• [PROVIDED TEXT]:
These are really disturbing times in Nigeria. Almost everywhere one goes, the stories are the same. Epileptic power supply, biting fuel scarcity, tanker explosions, intense Boko Haram bombings and attacks, petty agitations in the Niger-Delta, spiralling debts, economic downturn, naira depreciation to mention a few. One does not need to live in Nigeria to feel the huge collective melancholia. The challenges Nigeria faces today would have been better imagined in pre-colonial times than now. Even the decade preceding independence was better off compared to the decade preceding our return to democratisation. As a Nigerian, you have to develop a very thick skin to be able to endure the ensuing pain that comes with living in the country. The excruciating pain that comes with living in Nigeria and as a Nigerian seems worse when compared to living in a country like Sudan. Sudan can only promise you guns and bullets but in Nigeria, guns and bullets are little compared to what one faces on a second basis.

For those of us who were born in Nigeria and have had their being in the country would testify that Nigeria has not had it good in a very long time. When we compare how we started to where we are today, the picture can only be that of gloom. A country like ours has not only failed to move forward but also continue to grapple with challenges of the past. Even as this we speak, there is still no end in sight to the perennial problem of fuel scarcity not to talk of epileptic power. As if that is not enough, those very people the vast majority of Nigerians had to pursue the much needed change the country desperately yearns for at this critical time are still engaged in a power struggle to get thing right or wrong, depending on whose side of the divide one belongs. They forget so soon that what was good for Tambuwal in the past should also be good for Saraki in the present.

Nothing could be more disturbing today in Nigeria, aside the usual listed above, than the inability of state governors across the country to pay workers. This writer finds it quite shocking that Nigeria has reached a level where we can no more pay salaries to its workers despite over six years of boom. More shocking is the fact that not one, not two, three, four, five or six but seven month salaries are owed workers in not more than 18 states today yet the governors of these states wake up every with the belief everything is fine. In a country where more than half of its population, amidst lack of basic necessities of life and collapsed infrastructure, struggle to survive, the worst thing one could do to such people is to delay their earned wages. It is not only the height of irresponsibility but an act unbecoming of one with human conscience to owe workers for 7 months.

• [STORED DATA]:

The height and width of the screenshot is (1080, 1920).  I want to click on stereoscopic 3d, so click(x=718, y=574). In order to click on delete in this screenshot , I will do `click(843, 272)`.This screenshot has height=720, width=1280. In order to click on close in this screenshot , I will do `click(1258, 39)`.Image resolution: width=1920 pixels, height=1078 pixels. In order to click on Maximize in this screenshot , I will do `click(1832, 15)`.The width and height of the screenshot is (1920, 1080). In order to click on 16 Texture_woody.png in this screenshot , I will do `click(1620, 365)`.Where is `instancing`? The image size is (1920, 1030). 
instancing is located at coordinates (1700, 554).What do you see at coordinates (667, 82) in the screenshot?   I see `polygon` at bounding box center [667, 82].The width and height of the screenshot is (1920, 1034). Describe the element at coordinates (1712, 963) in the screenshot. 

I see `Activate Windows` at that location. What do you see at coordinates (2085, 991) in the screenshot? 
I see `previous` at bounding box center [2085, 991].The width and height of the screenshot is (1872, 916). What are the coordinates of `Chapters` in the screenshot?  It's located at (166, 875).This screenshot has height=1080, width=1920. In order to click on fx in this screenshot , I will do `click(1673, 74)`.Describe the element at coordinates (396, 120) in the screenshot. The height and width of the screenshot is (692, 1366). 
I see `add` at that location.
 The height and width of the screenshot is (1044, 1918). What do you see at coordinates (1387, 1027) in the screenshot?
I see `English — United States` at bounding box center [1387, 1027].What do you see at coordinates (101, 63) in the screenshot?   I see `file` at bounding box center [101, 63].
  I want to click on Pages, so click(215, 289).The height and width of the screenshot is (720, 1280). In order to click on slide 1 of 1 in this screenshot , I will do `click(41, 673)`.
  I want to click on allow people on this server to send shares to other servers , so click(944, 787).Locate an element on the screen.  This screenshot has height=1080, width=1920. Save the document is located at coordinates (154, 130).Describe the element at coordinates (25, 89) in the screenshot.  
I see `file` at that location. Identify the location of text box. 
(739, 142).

• [EXERCISE INSTRUCTIONS]:
1 > In the commentary on Nigeria, how many months of salaries are owed to workers in some states?
2 > Reproduce the commentary on Nigeria word for word from "For those of" to "in the present.".

• [WORKED SOLUTIONS]:
1 > Seven months.

2 >
For those of us who were born in Nigeria and have had their being in the country would testify that Nigeria has not had it good in a very long time. When we compare how we started to where we are today, the picture can only be that of gloom. A country like ours has not only failed to move forward but also continue to grapple with challenges of the past. Even as this we speak, there is still no end in sight to the perennial problem of fuel scarcity not to talk of epileptic power. As if that is not enough, those very people the vast majority of Nigerians had to pursue the much needed change the country desperately yearns for at this critical time are still engaged in a power struggle to get thing right or wrong, depending on whose side of the divide one belongs. They forget so soon that what was good for Tambuwal in the past should also be good for Saraki in the present.